Preparazione del vitello tonnato

Cottura della carne

Per cuocere la carne per il vitello tonnato prendete il girello di vitello e fatelo rosolare in una pentola alta con l’olio EVO rigirandolo bene da tutti i lati.
Salatelo e unite la cipolla, la carota e il sedano puliti e tagliati a grossi pezzi

vitello tonnato

Coprite la carne per metà con acqua bollente che avrete fatto già scaldare a parte in un’altra pentola

vitello tonnato

Coprite con il coperchio e lasciate cuocere a fuoco medio per un’ora, rigirando a metà cottura.
Quando la carne è pronta tiratela fuori dal sugo di cottura e lasciatela raffreddare completamente (è ancora più buona il giorno dopo).
Per servire il vitello tonnato dovete riuscire ad affettare la carne il più sottilmente possibile (l’ideale sarebbe farlo con l’affettatrice), dopo di chè preparate la salsa tonnata, mettetene un cucchiaino su ogni fetta di carne e servite.

Preparazione della salsa tonnata

Per preparare la salsa tonnata fate rassodare le uova immergendole in acqua fredda, portando ad ebollizione e lasciando cuocere per 10 minuti.
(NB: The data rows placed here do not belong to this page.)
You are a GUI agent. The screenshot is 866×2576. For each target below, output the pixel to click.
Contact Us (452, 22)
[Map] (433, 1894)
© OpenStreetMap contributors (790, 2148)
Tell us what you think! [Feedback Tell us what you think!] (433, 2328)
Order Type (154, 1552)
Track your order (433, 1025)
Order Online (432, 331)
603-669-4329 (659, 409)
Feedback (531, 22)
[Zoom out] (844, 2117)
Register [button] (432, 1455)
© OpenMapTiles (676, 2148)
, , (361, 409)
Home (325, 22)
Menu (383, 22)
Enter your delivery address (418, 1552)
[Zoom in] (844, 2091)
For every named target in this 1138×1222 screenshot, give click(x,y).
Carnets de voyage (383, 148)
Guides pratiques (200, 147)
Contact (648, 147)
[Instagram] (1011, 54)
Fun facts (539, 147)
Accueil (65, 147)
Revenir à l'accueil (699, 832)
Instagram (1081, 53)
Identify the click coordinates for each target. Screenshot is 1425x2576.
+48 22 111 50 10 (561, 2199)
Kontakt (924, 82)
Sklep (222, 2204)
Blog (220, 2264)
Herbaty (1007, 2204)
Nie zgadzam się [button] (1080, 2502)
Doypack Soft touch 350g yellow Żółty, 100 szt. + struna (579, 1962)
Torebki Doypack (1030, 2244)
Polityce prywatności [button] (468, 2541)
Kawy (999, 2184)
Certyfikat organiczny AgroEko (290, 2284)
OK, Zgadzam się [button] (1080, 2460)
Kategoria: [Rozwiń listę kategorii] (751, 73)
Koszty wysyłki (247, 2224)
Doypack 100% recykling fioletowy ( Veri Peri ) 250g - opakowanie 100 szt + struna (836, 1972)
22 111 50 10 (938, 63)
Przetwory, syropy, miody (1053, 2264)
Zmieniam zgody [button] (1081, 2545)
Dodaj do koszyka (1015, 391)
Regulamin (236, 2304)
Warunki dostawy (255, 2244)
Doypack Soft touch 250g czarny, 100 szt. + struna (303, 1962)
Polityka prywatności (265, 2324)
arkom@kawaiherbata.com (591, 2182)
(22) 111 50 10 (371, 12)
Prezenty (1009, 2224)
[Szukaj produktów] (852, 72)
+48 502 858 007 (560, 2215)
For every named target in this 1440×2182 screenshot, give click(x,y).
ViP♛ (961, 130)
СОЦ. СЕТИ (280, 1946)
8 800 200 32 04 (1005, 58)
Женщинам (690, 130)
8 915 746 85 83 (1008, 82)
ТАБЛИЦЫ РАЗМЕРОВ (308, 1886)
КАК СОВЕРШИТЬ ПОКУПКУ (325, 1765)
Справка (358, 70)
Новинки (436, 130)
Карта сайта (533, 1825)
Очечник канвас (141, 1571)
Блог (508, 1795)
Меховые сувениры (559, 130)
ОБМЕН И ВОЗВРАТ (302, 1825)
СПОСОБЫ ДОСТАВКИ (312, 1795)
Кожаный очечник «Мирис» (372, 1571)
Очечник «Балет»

Quando le uova sono cotte mettetele subito sotto l’acqua fredda corrente per farle raffreddare, quindi sgusciatele, tagliatele a metà e recuperate solo i tuorli (potete utilizzare il bianco delle uova sode per preparare delle uova ripiene ad esempio con dell’insalata russa o con un’insalata di tonno e carciofini).
Pulite e dissalate bene anche le acciughe e i capperi, quindi mettete nel robot da cucina tutti gli ingredienti della salsa e frullate fino ad ottenere una crema.
Se non la consumate subito conservate la salsa tonnata in frigo chiusa in un barattolo di vetro.

Come recuperare il fondo di cottura della carne

Come vi ho detto con il fondo di cottura del girello potrete preparare un’ottimo sugo d’arrosto. Frullate il tutto con un frullatore ad immersione e addensate un pò la salsa con un roux preparato con 20 g di burro e 20 di farina.